Before Ally Pally, it was the Circus Tavern. A pub venue in Purfleet, Essex, which held 800 spectators and hosted the PDC World Championship from 1994 to 2007. It has real character and held a cult status, but it had a ceiling. And the sport was growing fast.
The PDC moved in 2008. John Part became the first world champion at Alexandra Palace, a stunning Grade II listed Victorian landmark that opened as the People's Palace in 1873, having since served as a wartime refugee camp and the birthplace of BBC television. But over the following years, the event got title sponsorships that reflected its growing commercial weight, including a long-running partnership with William Hill. This was darts announcing itself, and this time, it was to the entire nation.

How the December atmosphere became iconic

There's something about the timing that does it. The championship crosses Christmas and New Year, slotting into the festive calendar with other sports like the packed Prem calendar and World’s Strongest Man. 
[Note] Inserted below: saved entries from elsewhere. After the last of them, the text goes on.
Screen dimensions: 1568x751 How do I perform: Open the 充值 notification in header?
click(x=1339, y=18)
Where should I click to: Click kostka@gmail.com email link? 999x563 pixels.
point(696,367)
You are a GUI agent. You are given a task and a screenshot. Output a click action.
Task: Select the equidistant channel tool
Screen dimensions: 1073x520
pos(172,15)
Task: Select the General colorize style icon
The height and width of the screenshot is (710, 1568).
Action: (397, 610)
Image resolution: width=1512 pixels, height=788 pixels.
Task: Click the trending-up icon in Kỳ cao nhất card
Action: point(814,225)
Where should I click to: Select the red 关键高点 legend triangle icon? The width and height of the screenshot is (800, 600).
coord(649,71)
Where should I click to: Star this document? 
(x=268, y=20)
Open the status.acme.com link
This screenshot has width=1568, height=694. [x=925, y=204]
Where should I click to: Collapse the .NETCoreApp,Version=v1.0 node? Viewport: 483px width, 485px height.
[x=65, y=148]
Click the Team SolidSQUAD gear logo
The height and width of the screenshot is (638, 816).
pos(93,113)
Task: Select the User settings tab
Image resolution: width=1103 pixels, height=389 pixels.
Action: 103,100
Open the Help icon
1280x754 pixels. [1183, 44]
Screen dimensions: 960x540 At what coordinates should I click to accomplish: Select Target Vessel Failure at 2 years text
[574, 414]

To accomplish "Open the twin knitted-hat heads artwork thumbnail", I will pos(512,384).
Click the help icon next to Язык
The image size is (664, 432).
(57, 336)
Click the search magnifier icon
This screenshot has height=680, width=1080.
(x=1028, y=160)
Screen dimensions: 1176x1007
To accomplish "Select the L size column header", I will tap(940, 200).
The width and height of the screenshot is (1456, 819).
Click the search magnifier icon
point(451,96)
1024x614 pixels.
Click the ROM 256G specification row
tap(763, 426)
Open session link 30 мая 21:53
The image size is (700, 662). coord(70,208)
As the tournament grew into a primetime fixture on Sky Sports and ITV, the numbers grew bigger than anyone expected. More than 4.8 million people watched the 2024 final, Sky Sports' highest ever non-football peak audience. Does that make it the country’s second sport? Nobody would have even asked the question 20 years ago.
Millions more follow from home, having a flutter on the outright markets through online betting platforms. For a growing number of fans, it is most evenings, at least on in the background.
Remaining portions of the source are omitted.